*What is asked*: Reproduce everything in the post on the MOS Technology 6502 from "Microprocessors were expensive" down to "6502 processor instead.", without changing a word.

*Text passage*:
..........

Showing posts with label 1975. Show all posts
Showing posts with label 1975. Show all posts

Tuesday, 15 September 2015

MOS Technology 6502 (1975)

Launched September 1975

Microprocessors were expensive forty years ago. Popular processors such as the Intel 8080 and Motorola 6800 would sell for hundreds of dollars, and these high prices were a significant barrier to the development of low-cost personal computers.

A group of engineers from Motorola, including the pioneering Chuck Peddle had tried to develop a simple low-cost device while at Motorola, but had been rebuffed. Instead, they left the company to join a small firm called MOS Technology, and they set upon developing the MOS Technology 6502 processor instead.

The design philosophy of the 6502 could be summed up in about three words: “keep it simple”. Instead of loading the processor down with extra features, Peddle and his team created a processor that was much less complex than rivals. This meant that it was much cheaper than rivals. And it also meant that it was much faster.

A simpler design was cheaper, because the actual silicon part of the chip was smaller, and this led to fewer flaws during manufacturing and also increased the number of chips that could be produced on one wafer. The result of this was that MOS Technology could sell the 6502 for just $25, a fraction of what rivals were charging.

At this price point, the 6502 became an obvious choice for the many of the microcomputers that emerged in the late 1970s and early 1980s, including the Apple II, Commodore PET and VIC-20, Acorn Atom, BBC Micro and Electron, Atari 400 and 800 plus a variety of lesser-known or now-forgotten computers plus a wide range of embedded systems.

MOS Technology was eventually taken over by Commodore in 1976 and spun out into a separate company again in 1995, although that company was eventually liquidated in 2001.

..........

*Source excerpt*:
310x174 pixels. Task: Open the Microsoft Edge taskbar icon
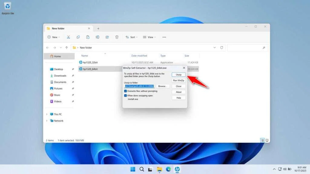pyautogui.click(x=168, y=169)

..........

*Task result*:
Microprocessors were expensive forty years ago. Popular processors such as the Intel 8080 and Motorola 6800 would sell for hundreds of dollars, and these high prices were a significant barrier to the development of low-cost personal computers.

A group of engineers from Motorola, including the pioneering Chuck Peddle had tried to develop a simple low-cost device while at Motorola, but had been rebuffed. Instead, they left the company to join a small firm called MOS Technology, and they set upon developing the MOS Technology 6502 processor instead.